The city of Durango will cut the height of more than 400 parking meters in coming months to bring them into compliance with the Americans with Disabilities Act.
According to Wade Moore, parking operations managers for the city of Durango, for years parking meters have been installed at different heights without consideration for the ADA law.
The city has nearly 1,000 downtown parking meters.
The city became aware of ADA height requirements this spring as it sought to replace a number of meters along Narrow Gauge Avenue, Moore said.
As a result, the city decided to proactively begin an effort to make the parking meters compliant with the ADA law, which says the meters can be no taller than 48 inches.

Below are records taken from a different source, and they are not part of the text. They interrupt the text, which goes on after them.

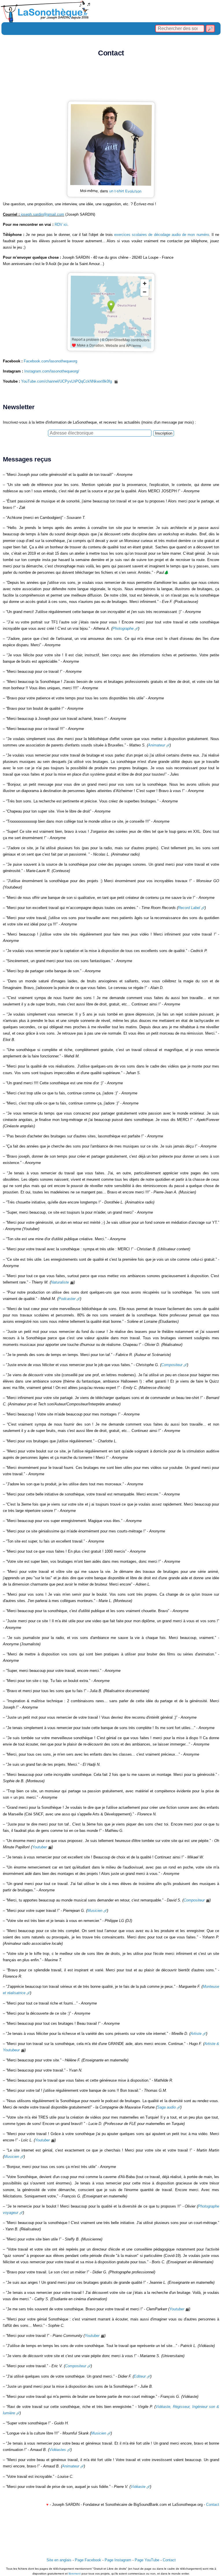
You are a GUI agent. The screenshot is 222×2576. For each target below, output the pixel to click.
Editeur (140, 2376)
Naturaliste (60, 1282)
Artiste (195, 2033)
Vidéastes (57, 2450)
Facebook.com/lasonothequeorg (50, 361)
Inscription (163, 433)
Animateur (156, 745)
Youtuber (39, 1847)
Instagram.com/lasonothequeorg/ (51, 371)
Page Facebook (88, 2560)
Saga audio (166, 2107)
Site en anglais (59, 2560)
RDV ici (61, 224)
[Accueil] (111, 11)
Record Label (189, 908)
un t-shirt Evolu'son (125, 191)
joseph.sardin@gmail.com (42, 214)
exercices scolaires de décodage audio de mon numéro (161, 234)
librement (75, 2573)
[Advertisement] (111, 81)
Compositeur (171, 1365)
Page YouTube (147, 2560)
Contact (212, 2504)
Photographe (123, 628)
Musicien (94, 1910)
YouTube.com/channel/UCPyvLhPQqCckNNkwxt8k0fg (67, 381)
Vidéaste (138, 2486)
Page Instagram (118, 2560)
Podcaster (66, 1299)
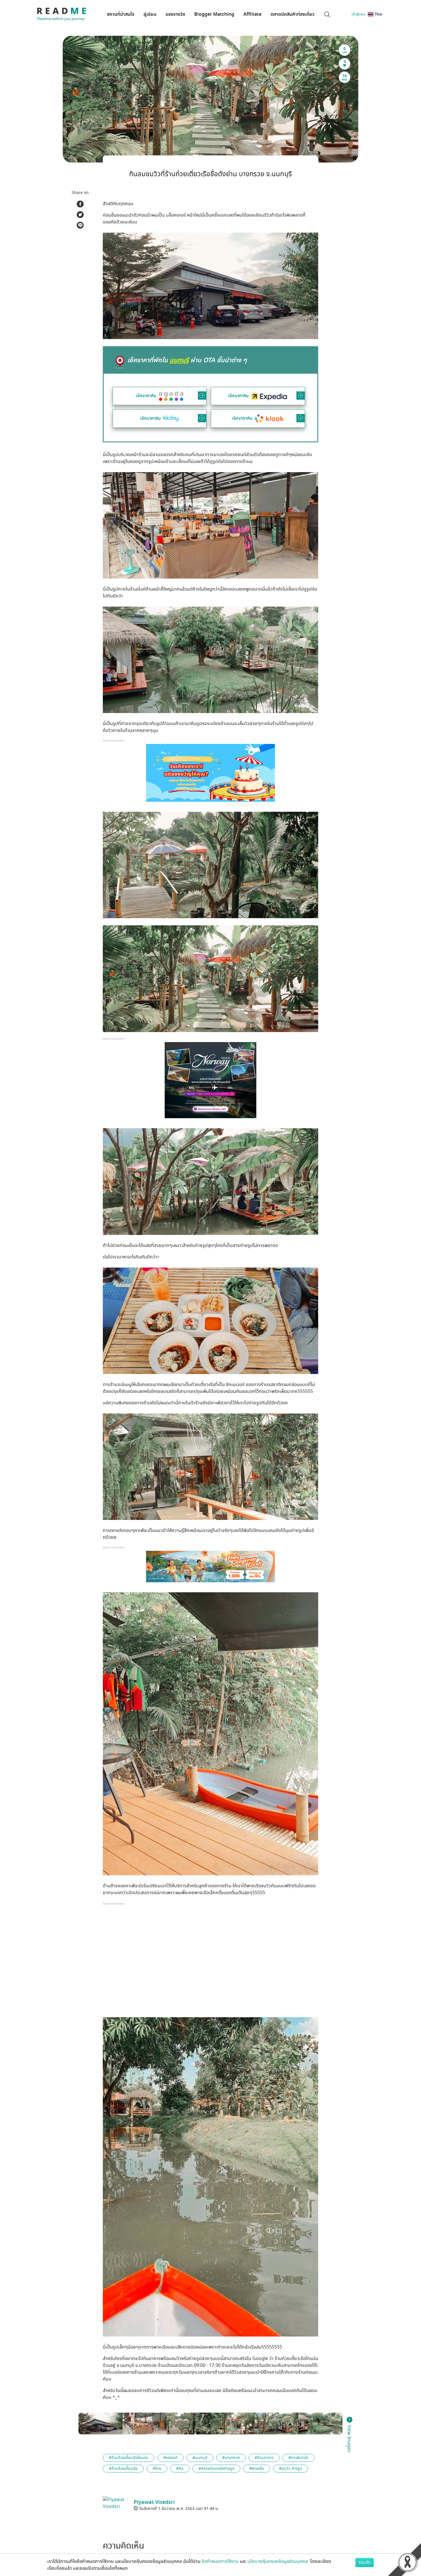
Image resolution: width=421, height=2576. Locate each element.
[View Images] (100, 2423)
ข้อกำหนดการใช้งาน (220, 2561)
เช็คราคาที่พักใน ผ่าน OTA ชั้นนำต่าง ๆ (187, 360)
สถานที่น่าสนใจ (120, 14)
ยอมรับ (364, 2562)
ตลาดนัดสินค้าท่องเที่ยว (292, 14)
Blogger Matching (214, 14)
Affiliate (252, 14)
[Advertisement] (210, 1963)
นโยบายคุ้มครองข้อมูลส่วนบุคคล (278, 2561)
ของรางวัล (175, 14)
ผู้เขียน (149, 14)
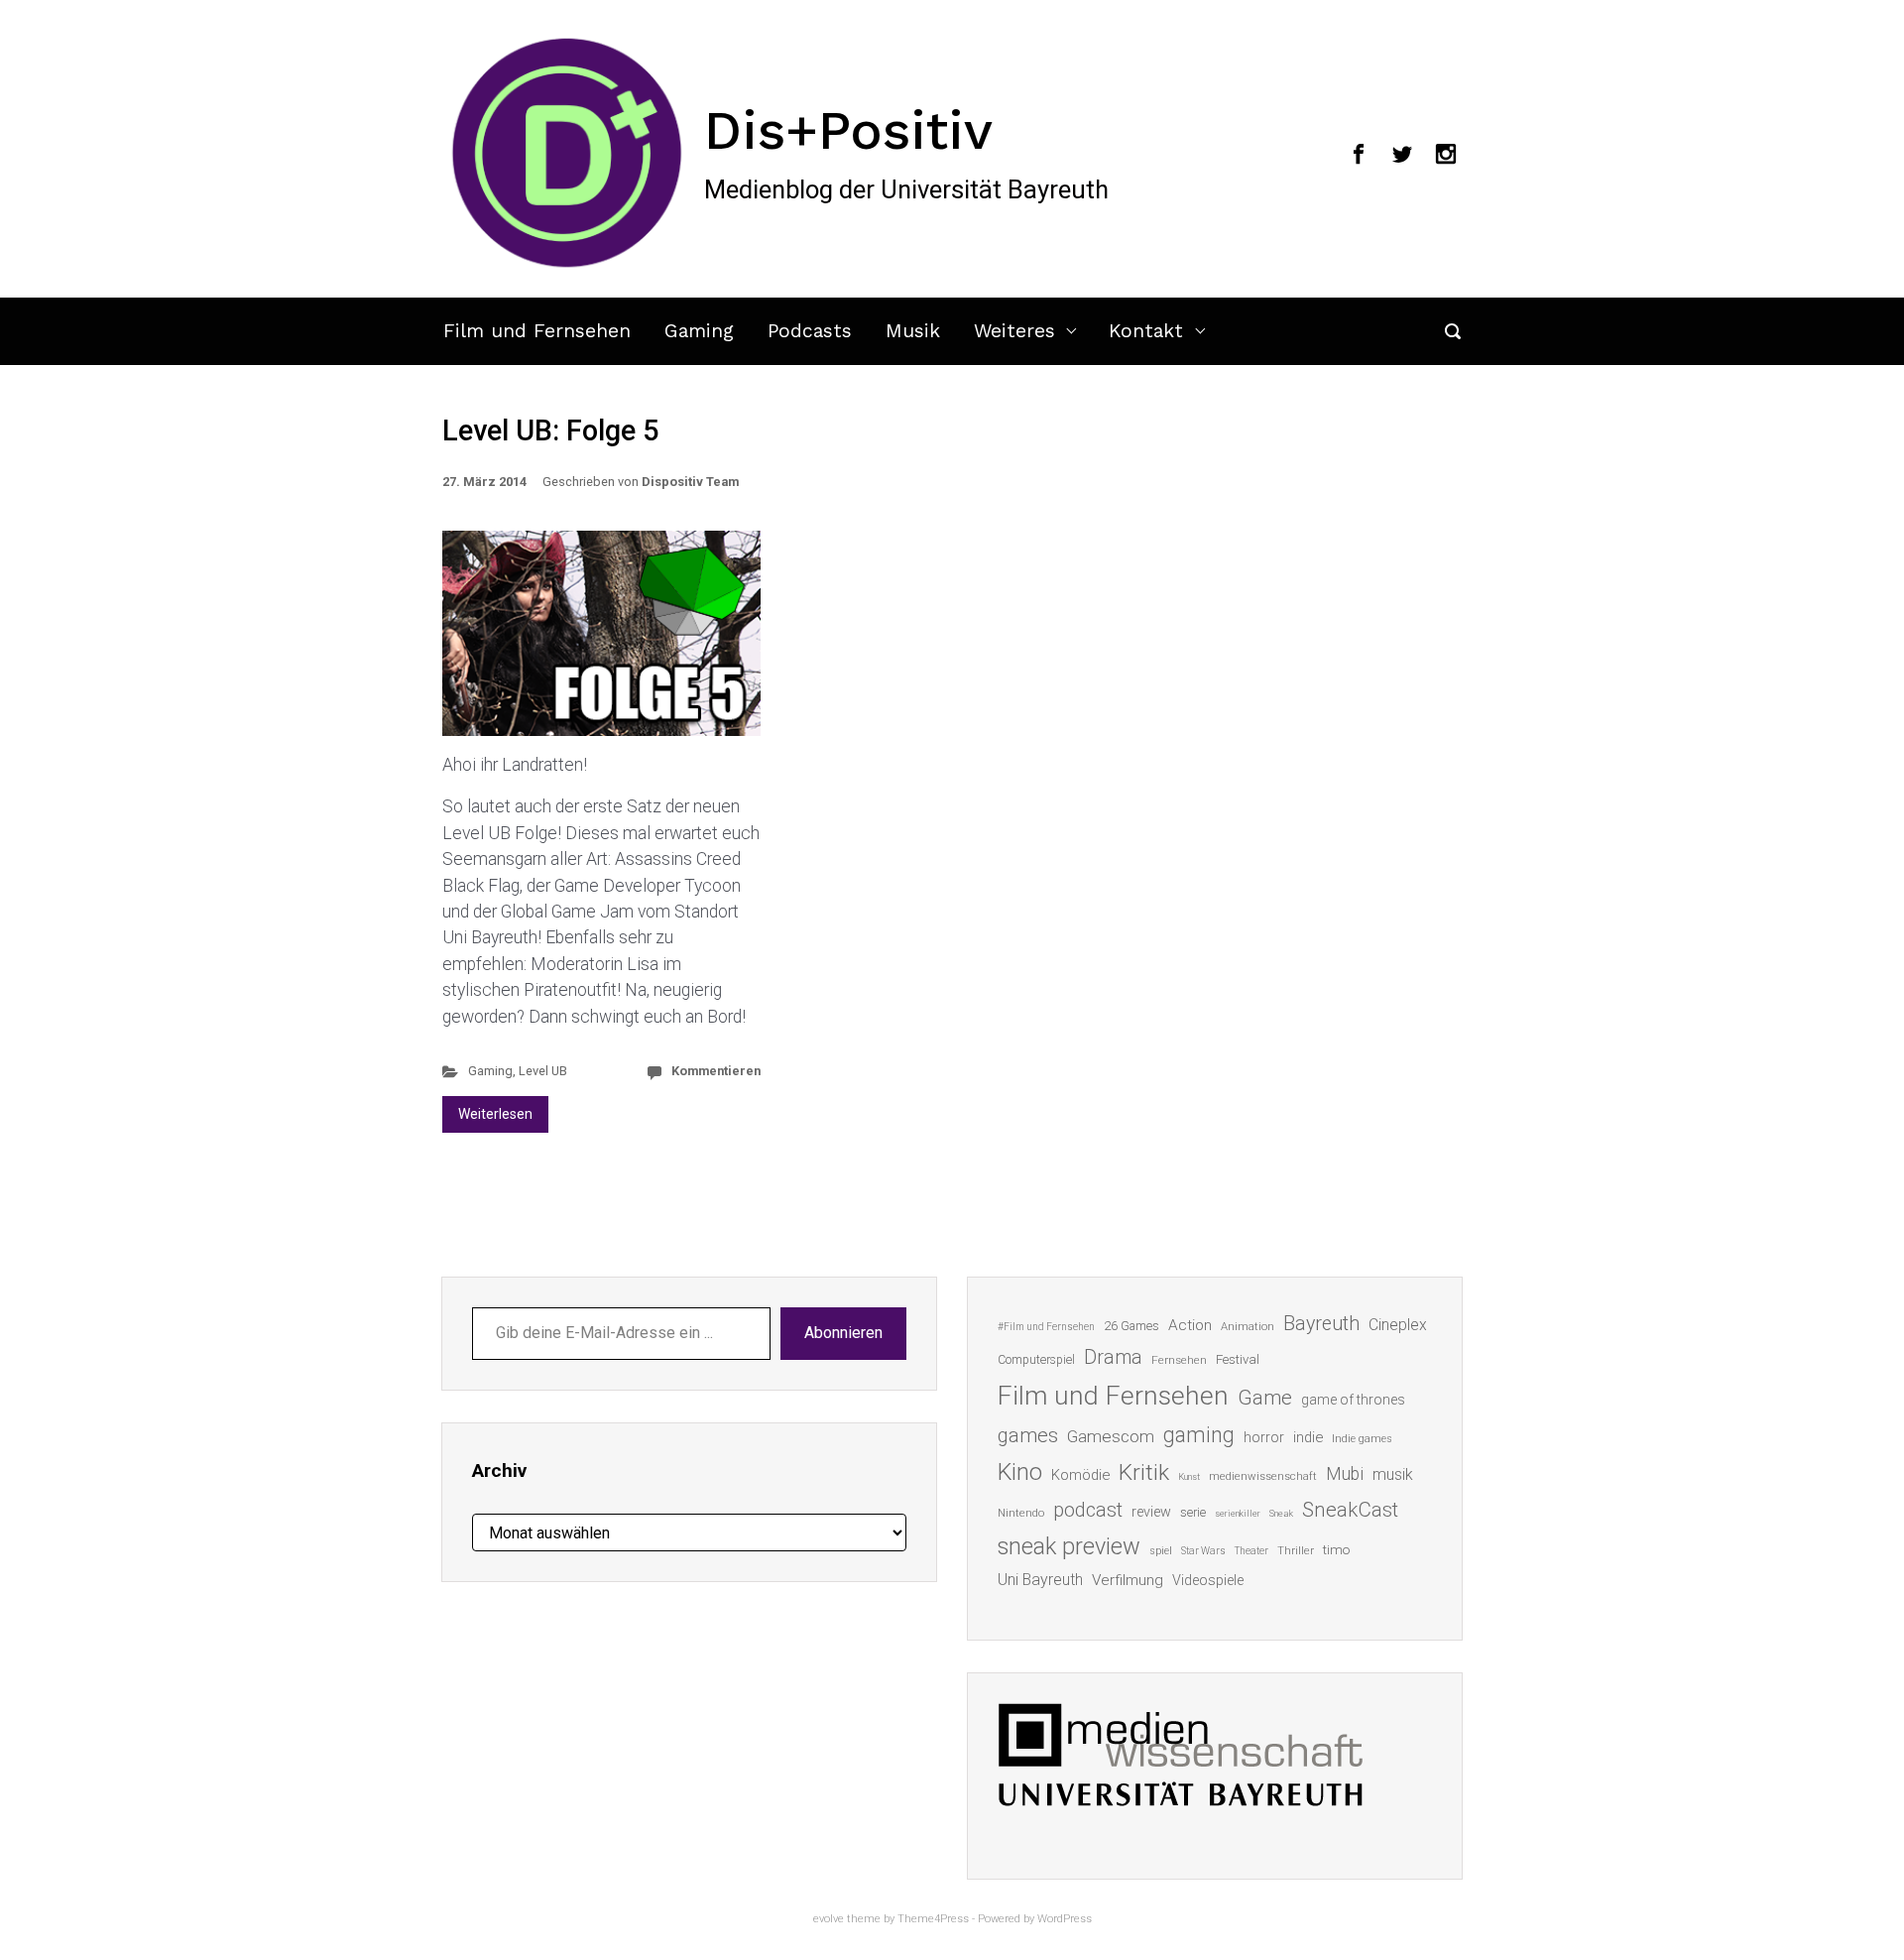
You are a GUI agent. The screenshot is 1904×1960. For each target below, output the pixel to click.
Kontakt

Although the city is entertaining offers until Oct. 24 from companies to do the work, Moore estimated total cost of the project in the $30,000 range.
Moore said it should take crews up to three weeks to complete the work, depending on weather.
The Americans with Disabilities Act is a civil-rights law signed in 1990 that prohibits discrimination against individuals with disabilities in all areas of public life, such as places of employment and schools, and places open to the public.
Martha Mason, executive director of Southwest Center for Independence, said regulations on parking meter height are in place so all people, especially those in wheelchairs, can reach the meters.
People with disabilities who believe they are victims of discrimination because of their disability may file complaints with the ADA’s Disability Rights division.
Over the years, several complaints have been filed across the country related to a city’s parking meter height, including in Hartford, Connecticut; Tucson, Arizona; and Newark, Delaware.
However, Moore said Durango has not received any complaints related to parking meter height. Instead, the city is being proactive.
It is likely the city has not received a complaint because the city offers free parking for people with disabilities placards or plates (except at 30-minute parking meters).
“So they don’t even have to operate the meters,” he said. “But it still seemed like the right thing to do.”
“That’s something really cool they’ve done, and it does make things easier,” she said.